Socialist Party TD Joe Higgins criticised the actions of the mainstream media, HSE and gardaí. He said the manner they had dealt with the families had shamed the State in the eyes of the world.
He referred to the case in Dublin, in which an openly racist Facebook message apparently motivated the authorities to remove a seven-year-old girl from her family.
The Dublin West TD quoted the Facebook message that: “It’s a big problem with missing kids, the Roma robbing them to get child benefit in Europe”.
He told the Dáil that a journalist, the Garda and HSE had swallowed “the most abysmal ignorance and racial stereotyping -- to the effect that it is impossible to be blond and blue-eyed [and Roma] -- and peremptorily removes that child from its home” in west Dublin. An apparently similar situation took place in the midlands.
An 18-year-old sister of the girl taken from her home in Dublin for two nights was indignant about the way the family had been treated, saying the whole community had been deeply affected..
“They took her just because she had blue eyes and blonde hair,” she said. “Most Romanian people have blue eyes. We were all traumatised. I used to be blonde when I was little, and my mum was blonde when she was little.”
After the little girl was returned to them in Tallaght late on Wednesday, the family told how she had woken up crying and calling for her “mama” during her first night home.
The mother of the girl said she hopes her child will forget the trauma over time.
And in Athlone, County Westmeath, Iancu Muntean told how both his two-year-old son and the boy’s mother had been having difficulty sleeping after the incident. His son had been having nightmares about the Gardaí coming back for him, he said.
The chairwoman of a Roma support group said the treatment of the two families has horrified the Roma community in Ireland and should never be allowed to happen again.
“I certainly believe that they [the HSE and the Gardaí] were racially biased and I am enraged by the way that they acted. Under Irish law, taking a child from its family should be a last resort, not a first resort as happened in both cases here,” said Gina Iordan.
“Many of them came here in the late 1990s to seek asylum and many of them got refugee status – they are hoping for a better life.

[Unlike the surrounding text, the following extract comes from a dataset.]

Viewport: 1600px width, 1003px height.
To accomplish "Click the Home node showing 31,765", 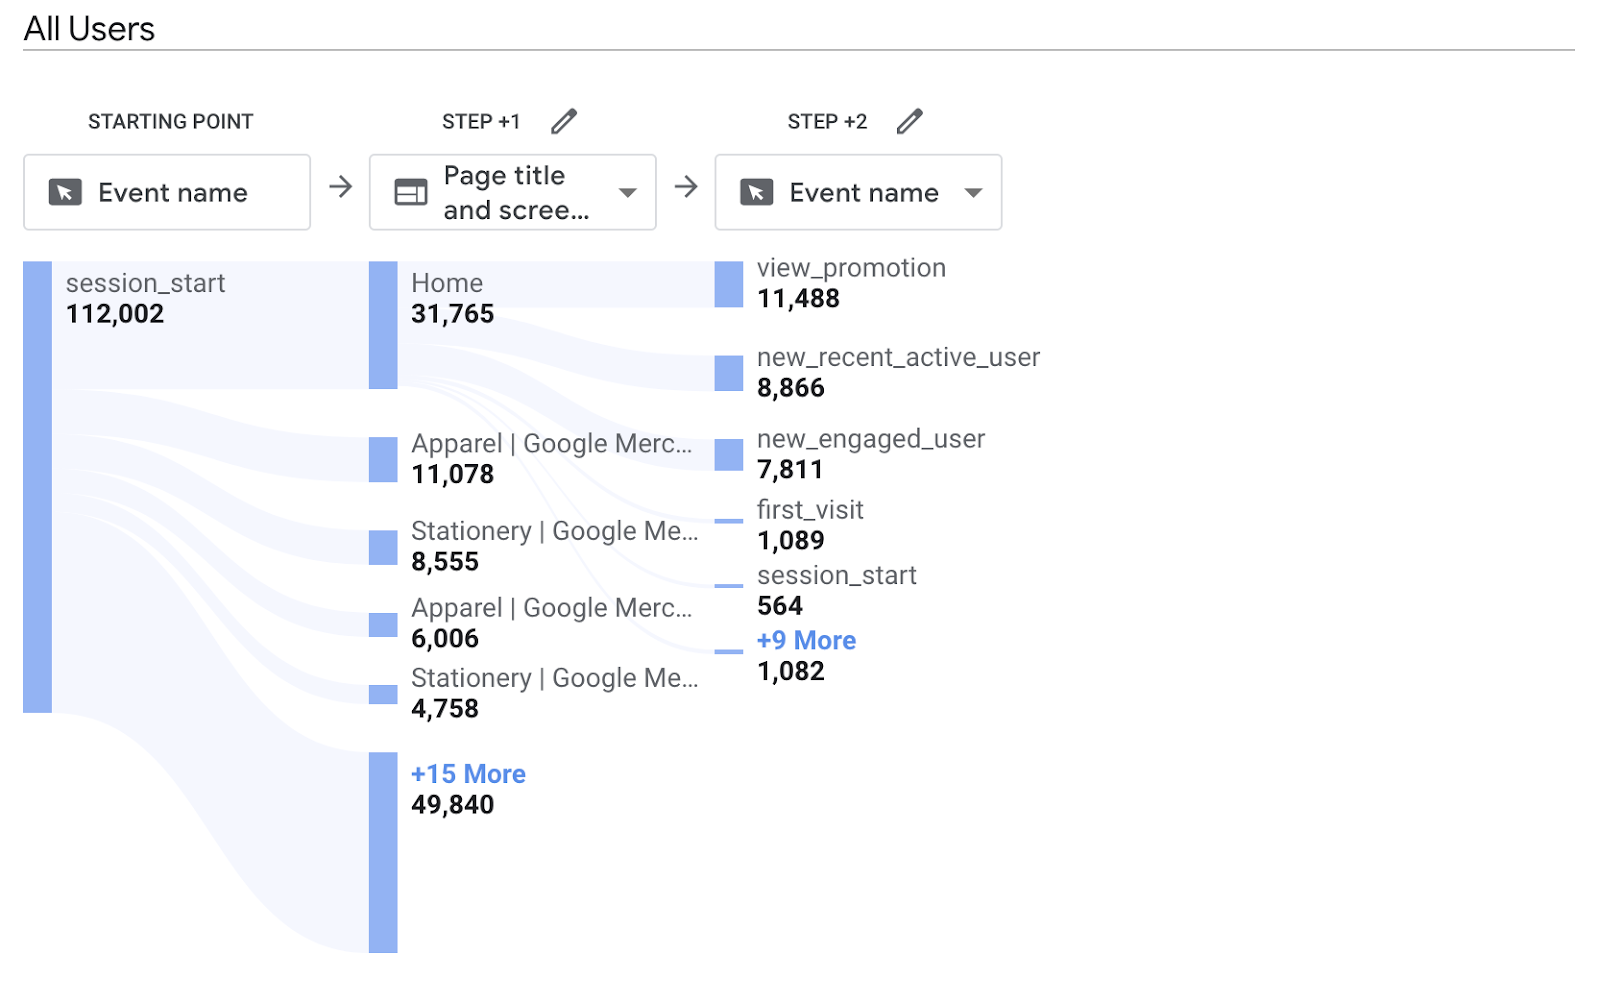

“Many of them have come here to escape persecution and racist attacks and abuse and yet they are treated here with the same racial prejudice... parents who have blond-haired children are scared that some people will come and remove their children from them.”
‘OPERATION IRISH’
Meanwhile, a police force in Wales has had to issue an unreserved apology after being accused of racism by calling a programme to educate school children about dog mess ‘Operation Irish’.
Local people said it was a throwback to times when Irish people faced discrimination in Britain. Labour MP Paul Flynn, who himself has Irish roots, called it “an act of Olympian stupidity”.
Irish grandmother Lila Haines, who has lived in Cardiff for 40 years, said she was horrified by the gaffe. “It’s particularly insensitive in a city where it has been estimated that up to 30% of the population are of Irish descent,” she said.
In 1960s England, and especially in London, many landlords and owners of bed and breakfasts and boarding houses put signs in their windows stating: “No Blacks, No Dogs, No Irish”.